Apr 30, 2007

about refactoring and the programmer block

For a long time I did not released any code, at first I thought it would be just a little lapse, as I was busy working, busy being sick, busy moving, busy working even more etc. and then it will come back to normal ... all naturaly.

But there was also something else, the programmer block.

I'm not talking about procrastination here, it's not like I had better things to do than programming but more like my mind was busy thinking about programming and not ready to do it.

And this already happened in the past, but not to that extend.
Every few years, while learning, studying programming, I always had those moments where I think about it, where I think about what is usefull or not, about what worth it or not, but usually it never lasted more than few weeks, and here well... it took months!

My problem is that I see that as a waste of time, thinking without doing is a double edged sword, it can make you progress as much as it can make you regress, and not only about programming.
From a kung-fu teacher about 15 years ago, she said

You have to practice every day, for each day you don't practice it's like you lost 1 year
, I see this kind of pattern in programming, it's something you have to do every day.
But I contrast it also from something said by a school teacher
Don't overwork that poem too much, you gonna ruin it.
, and this also is true about programming, thinking too much about the design can break your flow, maybe something as free-writing-code could be good from time to time.

Maybe it's that balance between thinking about a code design and digging into the code itself without a plan, that make me freeze for longer that I would have wanted.
I got that strange idea that most of my code needed refactoring, ok not so strange as I'm into that refactoring process now (even if I progress slowly), but still it gave me that strange feeling that all those codes that I was considering achieved, that maybe needed some polishing, needed in fact to be completely redone.

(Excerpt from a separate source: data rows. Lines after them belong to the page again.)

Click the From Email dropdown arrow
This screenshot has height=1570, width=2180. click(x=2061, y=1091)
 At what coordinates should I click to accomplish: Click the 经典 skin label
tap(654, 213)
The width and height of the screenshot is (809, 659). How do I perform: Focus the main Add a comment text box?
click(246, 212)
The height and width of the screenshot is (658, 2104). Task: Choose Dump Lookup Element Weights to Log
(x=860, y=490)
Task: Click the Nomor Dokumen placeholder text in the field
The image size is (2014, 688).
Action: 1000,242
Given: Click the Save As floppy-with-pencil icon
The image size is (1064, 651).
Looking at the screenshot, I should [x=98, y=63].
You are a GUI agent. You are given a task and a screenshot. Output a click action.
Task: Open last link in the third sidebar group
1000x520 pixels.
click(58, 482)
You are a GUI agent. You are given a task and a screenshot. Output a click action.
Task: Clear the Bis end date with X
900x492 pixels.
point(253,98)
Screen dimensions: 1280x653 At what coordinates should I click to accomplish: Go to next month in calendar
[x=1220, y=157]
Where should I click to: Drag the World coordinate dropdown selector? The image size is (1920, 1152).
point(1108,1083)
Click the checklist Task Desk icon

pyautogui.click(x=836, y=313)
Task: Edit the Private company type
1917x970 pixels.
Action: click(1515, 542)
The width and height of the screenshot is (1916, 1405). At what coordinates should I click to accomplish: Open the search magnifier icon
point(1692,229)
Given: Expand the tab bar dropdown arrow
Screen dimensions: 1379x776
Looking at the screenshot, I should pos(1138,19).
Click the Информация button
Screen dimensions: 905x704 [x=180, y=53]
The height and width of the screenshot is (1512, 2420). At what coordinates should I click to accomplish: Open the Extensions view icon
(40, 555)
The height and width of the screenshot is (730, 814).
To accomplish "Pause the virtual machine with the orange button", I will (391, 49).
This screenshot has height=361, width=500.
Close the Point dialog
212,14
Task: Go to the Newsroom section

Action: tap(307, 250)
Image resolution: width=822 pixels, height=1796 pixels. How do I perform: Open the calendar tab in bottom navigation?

Not that people were not happy with the code (as far as I know), but I was not happy with it because I was seeing flaw into it: too much dependencies there, half-baked function there, unstable results, etc.
And those flaw were not that obvious before, and even if people were not seeing anything wrong in the code the fact that I spoted that made me want to rewrite it all, or at least improve it a lot.

And it's at that moment that you realize it gonna be a hard task, a very very hard task, so I suppose I chickened out at that time.
As much the same feeling when those 3 times I was about to send a CV to Google, you really want to do it, you see it as the dream job, but at the last second when you realize that they hire ex-nasa engineer or that having a PhD is a requirement, well you just drop it because you think you're not up to the task.

Doubt. What if by rewriting the code I'll make it worst, totally useless to those few users that count on it ?
And then you think that if you rewrite it, it really really have to be good, no... wait... it have to be better, simpler to use, more powerfull, lighter to load, faster, etc.

It's like playing a video game, you don't have to beat the computer, you have to beat yourself, if you refactor you have to outskill yourself.
It's a scary process, but if it pass it's where you grow as a programmer, it's where you assemble knowledge from books, white papers, blogs, other sources, and apply it to yourself to make you better at writing code.

And eventually it's where you rediscover why you liked programming in the first place, not because it's an easy process that can be done quickly, no.. you like it because it's hard, because it make you think, because it take a long time to be good at it, and in the end refactoring should not scare you, even if it take twice as long as writing the original code, you know it gonna be so rewarding at the end.